Selected extract section start

I would think the reason he killed Skybolt was more prosaic. McNamara didn't like bombers, saw no use for them and so was not going to support anything that tended to increase their effectiveness or make them more versatile. His ego again, "If I don't like it, there's nothing more that needs be considered.

My understanding of Skybolt was that although suppression of SAM sites might be one role for it, with a range of 1,850 km its primary role would be to add additional targeting flexibility to the bomber, strike targets out of range or too heavily defended. A intertial-stellar navigation in a package of that size was beyond the technology of the time (work started in 1959), so it used an inertial system that was updated in flight by the launch aircraft. It was only usable on the B-52H because the B-52 was the only long range bomber we had in production at the time and the H was designed for it (RAF Vulcans would also have used it) nothing else had the range to both lift it and get it within launch range. This would have been true of a 2,000 mile version as well, at the time. Certainly if it had survived into the era of the B-1, it would have been usable by it.

Selected extract section end
Given data section start

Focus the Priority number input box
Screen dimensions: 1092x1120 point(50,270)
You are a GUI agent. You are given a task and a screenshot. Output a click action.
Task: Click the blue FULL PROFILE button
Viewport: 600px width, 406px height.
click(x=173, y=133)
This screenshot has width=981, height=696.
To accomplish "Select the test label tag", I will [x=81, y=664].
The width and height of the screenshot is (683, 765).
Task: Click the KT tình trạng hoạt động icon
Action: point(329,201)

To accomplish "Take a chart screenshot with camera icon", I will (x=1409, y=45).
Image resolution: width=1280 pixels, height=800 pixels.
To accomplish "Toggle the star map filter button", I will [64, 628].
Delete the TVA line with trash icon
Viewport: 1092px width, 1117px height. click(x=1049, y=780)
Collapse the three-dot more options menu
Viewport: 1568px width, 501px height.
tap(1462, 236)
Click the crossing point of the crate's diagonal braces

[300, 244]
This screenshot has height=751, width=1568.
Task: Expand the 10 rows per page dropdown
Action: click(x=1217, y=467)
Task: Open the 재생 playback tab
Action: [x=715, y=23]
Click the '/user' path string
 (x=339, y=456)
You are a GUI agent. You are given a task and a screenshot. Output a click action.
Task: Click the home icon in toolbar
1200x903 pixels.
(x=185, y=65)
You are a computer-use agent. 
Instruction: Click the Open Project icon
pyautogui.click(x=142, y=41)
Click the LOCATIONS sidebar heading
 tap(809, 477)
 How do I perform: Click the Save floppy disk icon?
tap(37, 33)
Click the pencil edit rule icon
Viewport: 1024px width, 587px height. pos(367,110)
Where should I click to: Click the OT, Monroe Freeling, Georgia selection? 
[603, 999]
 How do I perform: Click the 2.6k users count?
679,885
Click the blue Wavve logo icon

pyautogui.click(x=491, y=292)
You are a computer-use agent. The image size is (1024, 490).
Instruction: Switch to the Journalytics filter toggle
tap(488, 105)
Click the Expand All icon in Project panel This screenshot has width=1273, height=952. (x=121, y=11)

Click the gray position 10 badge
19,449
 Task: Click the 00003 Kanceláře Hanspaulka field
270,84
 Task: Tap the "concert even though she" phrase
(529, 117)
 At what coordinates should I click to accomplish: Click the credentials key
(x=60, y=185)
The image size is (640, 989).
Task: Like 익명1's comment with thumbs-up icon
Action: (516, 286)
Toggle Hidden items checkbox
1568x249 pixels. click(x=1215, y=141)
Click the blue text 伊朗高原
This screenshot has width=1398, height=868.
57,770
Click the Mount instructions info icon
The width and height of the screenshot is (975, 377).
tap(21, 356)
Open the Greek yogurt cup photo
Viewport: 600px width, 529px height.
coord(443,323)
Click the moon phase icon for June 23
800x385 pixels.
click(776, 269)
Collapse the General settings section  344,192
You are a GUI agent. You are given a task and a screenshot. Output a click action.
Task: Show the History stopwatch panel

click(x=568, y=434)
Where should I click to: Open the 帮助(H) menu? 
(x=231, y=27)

Given data section end

▶ **Exercises to complete**:
1. Retype everything in the Skybolt passage from "My understanding of" down to "usable by it.".
2. Write the next part of the passage on the Skybolt missile, starting after its final sentence.

▶ **Task responses**:
1.
My understanding of Skybolt was that although suppression of SAM sites might be one role for it, with a range of 1,850 km its primary role would be to add additional targeting flexibility to the bomber, strike targets out of range or too heavily defended. A intertial-stellar navigation in a package of that size was beyond the technology of the time (work started in 1959), so it used an inertial system that was updated in flight by the launch aircraft. It was only usable on the B-52H because the B-52 was the only long range bomber we had in production at the time and the H was designed for it (RAF Vulcans would also have used it) nothing else had the range to both lift it and get it within launch range. This would have been true of a 2,000 mile version as well, at the time. Certainly if it had survived into the era of the B-1, it would have been usable by it.

2.
McNamara made much of the fact that the first five flights were failures for various reasons. This was a smoke screen, as it was cutting edge technology. The Polaris missile, for example had 13 successive failures before it worked. Ironically, the same day he canceled it saying it wouldn't work, they had the first successful flight, followed by later already-funded successful flights.

Canceling it may or may not have been the right thing, that's for another topic, but I believe it was just another vintage McNamara eqo trip. After all, he did the same thing the the Blackbird production line.